Space Engagement: Tacoma‘s Steve Gaynor on Designing for Curiosity

“The challenge with creating something where the point of it is supposed to be engaging with the stuff itself is if you give the player an additional reason, an extrinsic reason, to engage with the stuff, then it actually encourages them to disregard as much of it as possible because they’re only looking for the important thing.” That’s Steve Gaynor, project lead of the upcoming Tacoma, talking about the specific design challenges of the game. Over the course of my half-hour Skype call with Gaynor, we chatted about a lot of different topics, but we kept coming back to something close to this: How do you design a game where the reward is in the engagement itself? How do you ground an entire game experience in the exploration of a space and a story?
Tacoma takes place on an evacuated space station. The player is tasked with retrieving the station’s artificial intelligence by the company owning the station. In doing so, the player encounters 3D recordings of what happened to the crew before the player’s arrival. “As you explore and go about your mission,” Gaynor tells me, “you’re also finding out about who the crew was, what happened to them, and why you were sent here.” Crucially, though, this isn’t told merely through audio recordings or text accounts. Instead, the player is “sharing the space with these characters via 3D recordings that you have control over.”
This is the stuff that the player interacts with. It’s recordings, the positions of people in the past, and the line of causality itself. Like Gone Home before it, developer The Fullbright Company’s previous game, the design challenges of Tacoma seem to center on how one makes the past, and an already-determined future, interesting.
This was the flaw that Paste Games editor Garrett Martin pointed out in his review of The Chinese Room’s Everybody’s Gone to the Rapture.
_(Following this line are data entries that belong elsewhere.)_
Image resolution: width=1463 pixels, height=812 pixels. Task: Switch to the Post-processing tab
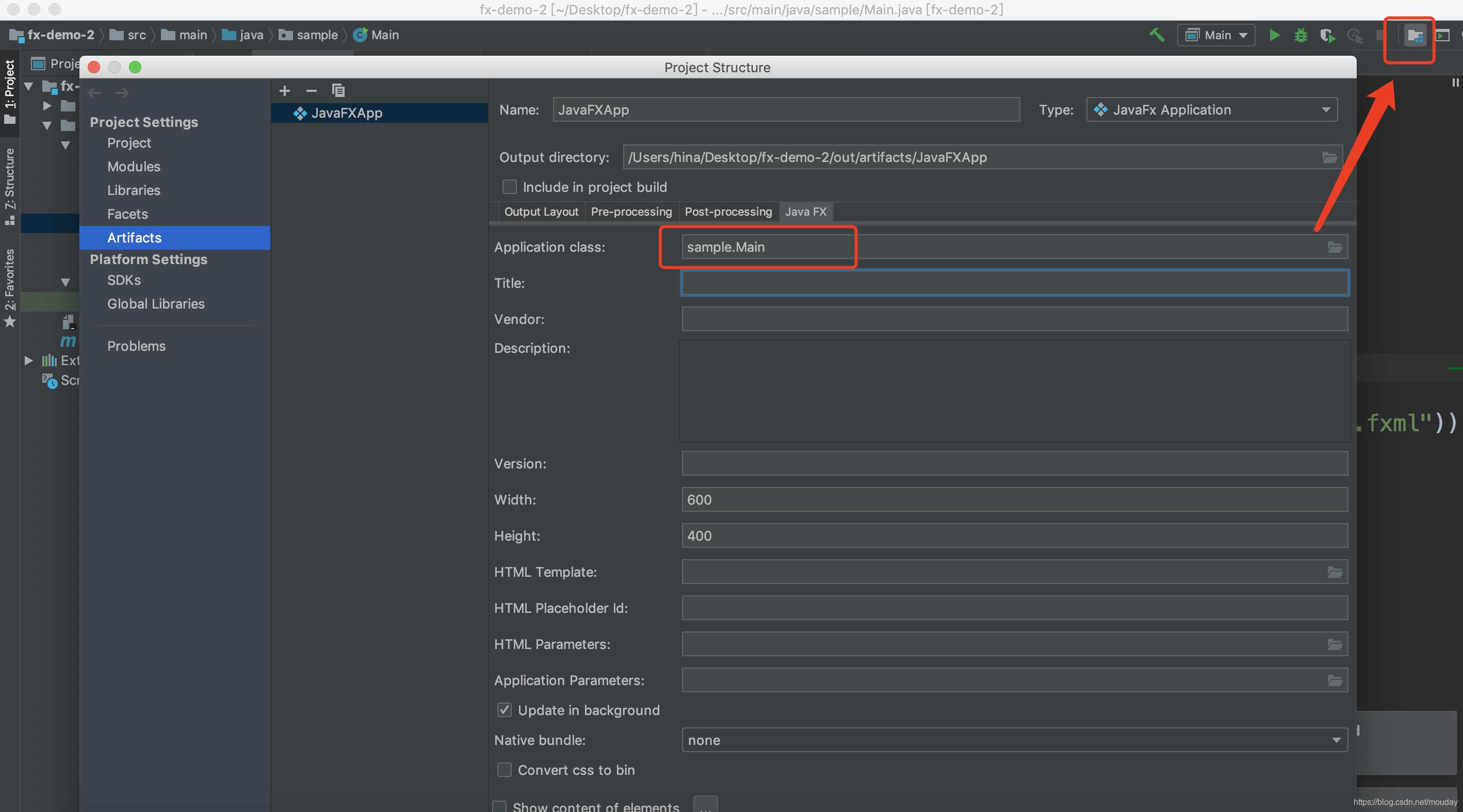pyautogui.click(x=728, y=212)
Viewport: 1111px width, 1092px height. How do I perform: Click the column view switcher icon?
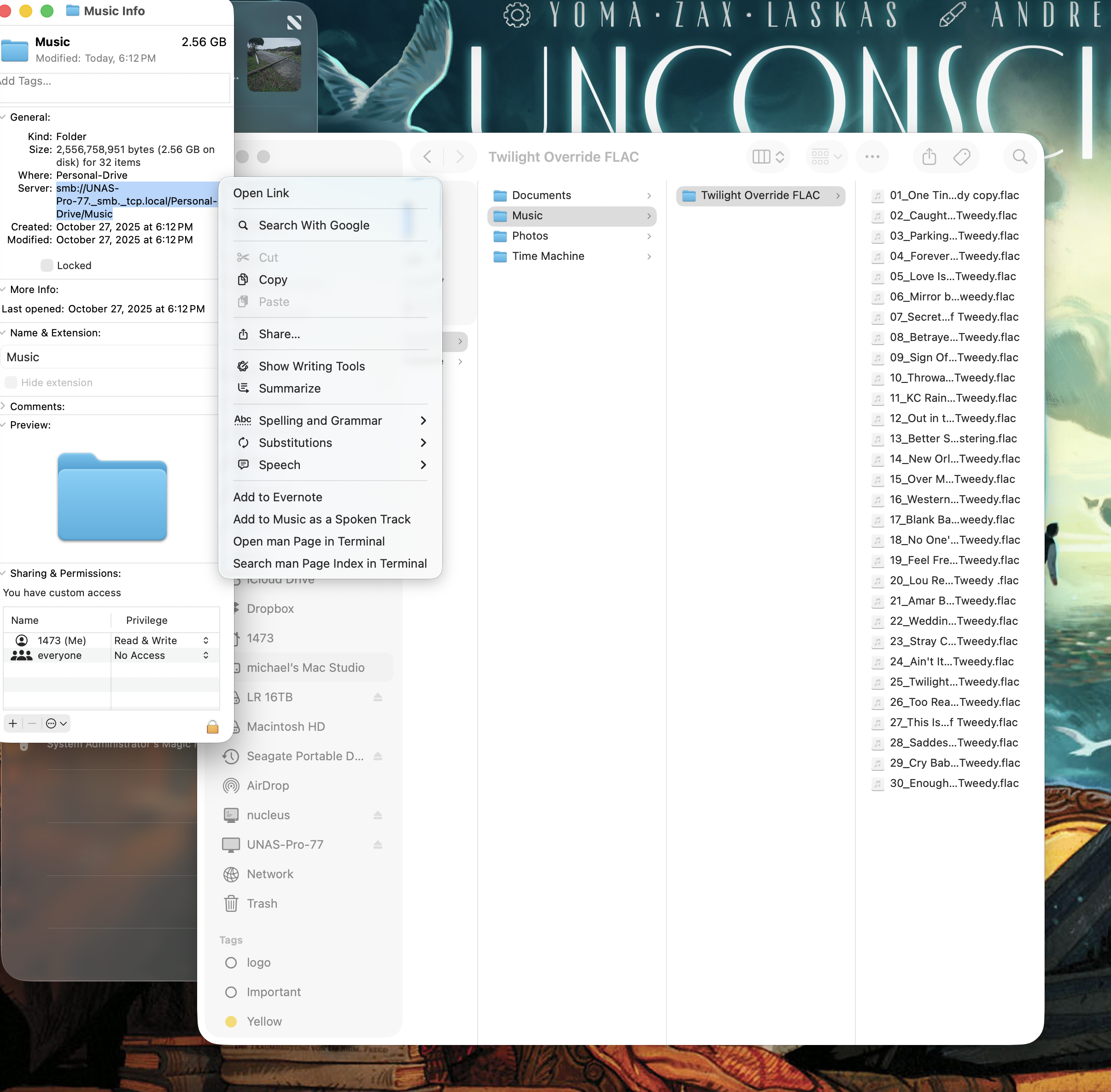tap(767, 157)

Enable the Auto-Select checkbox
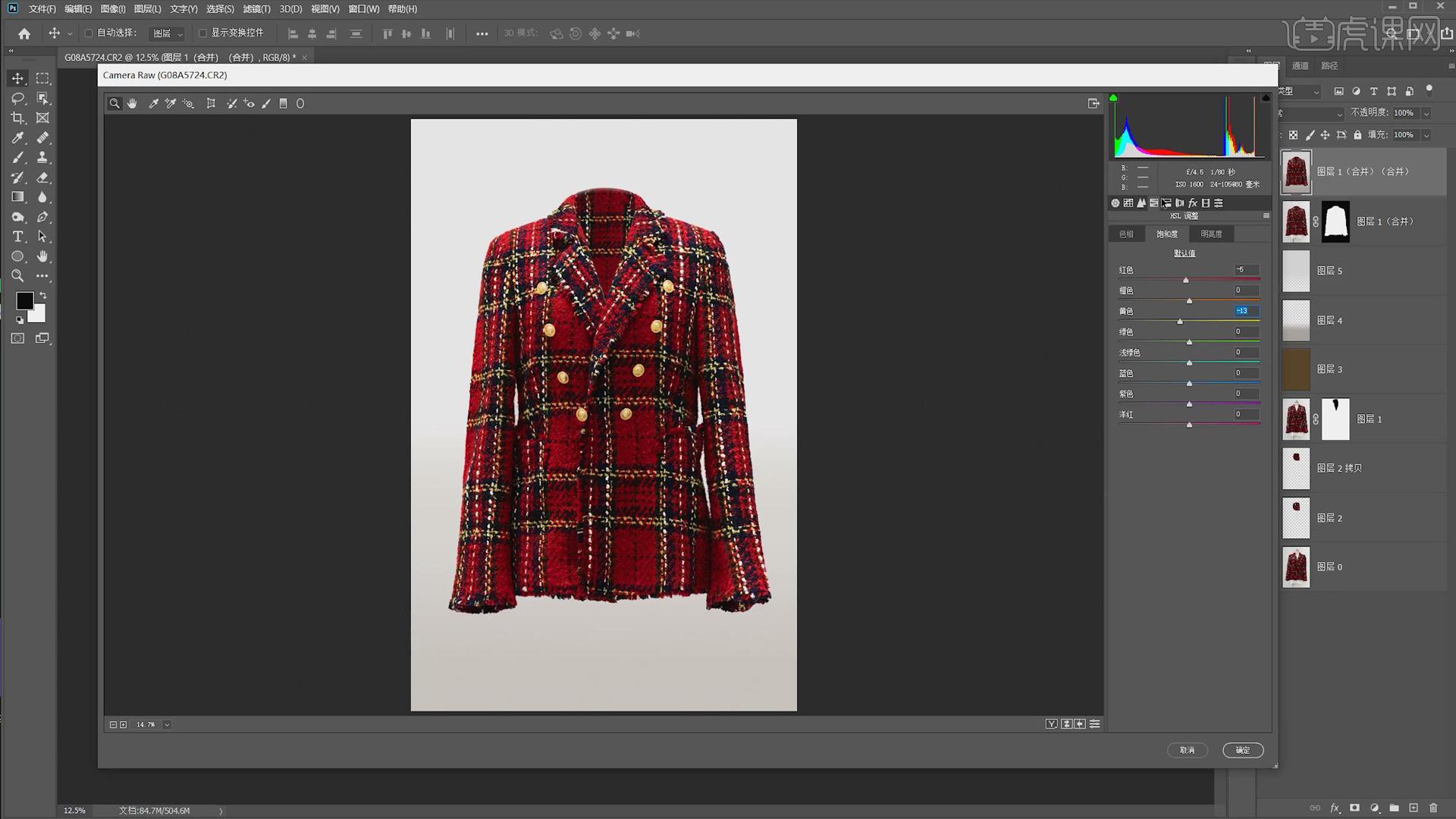tap(89, 33)
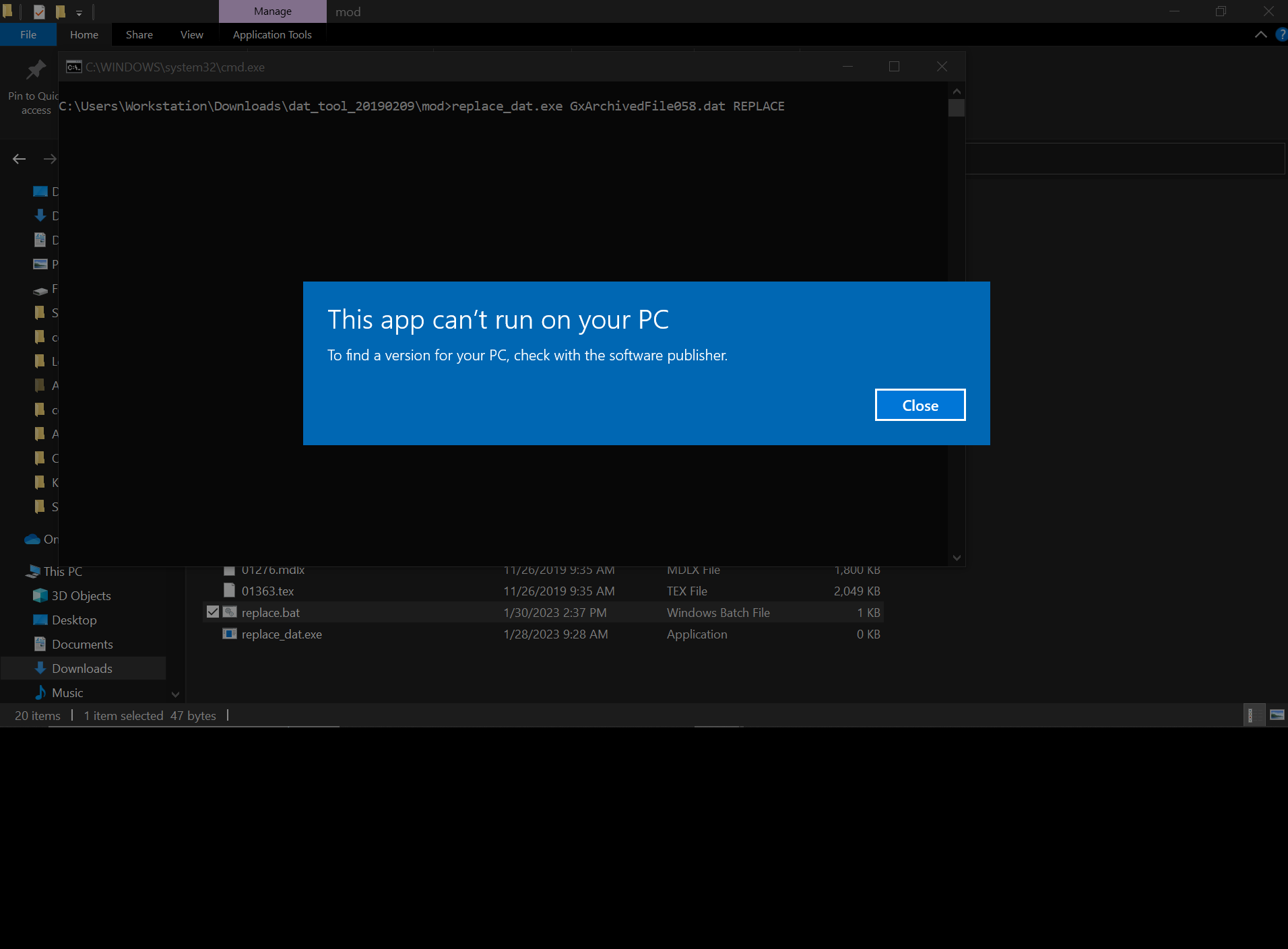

That game also takes place after an event, and the things that the player sees are all in a kind of retrospective flashback as vague 3D figures, but Garrett had this to say about it: if the developers “trusted fully in these characters and their lives, or the audience’s willingness to be fascinated by them without a sci-fi hook, Rapture would have been stronger for it.” Rapture spent too much time pointing at a cause, a science fiction plot hook, rather than making sure that we had an intrinsic interest in what was happening in front of us.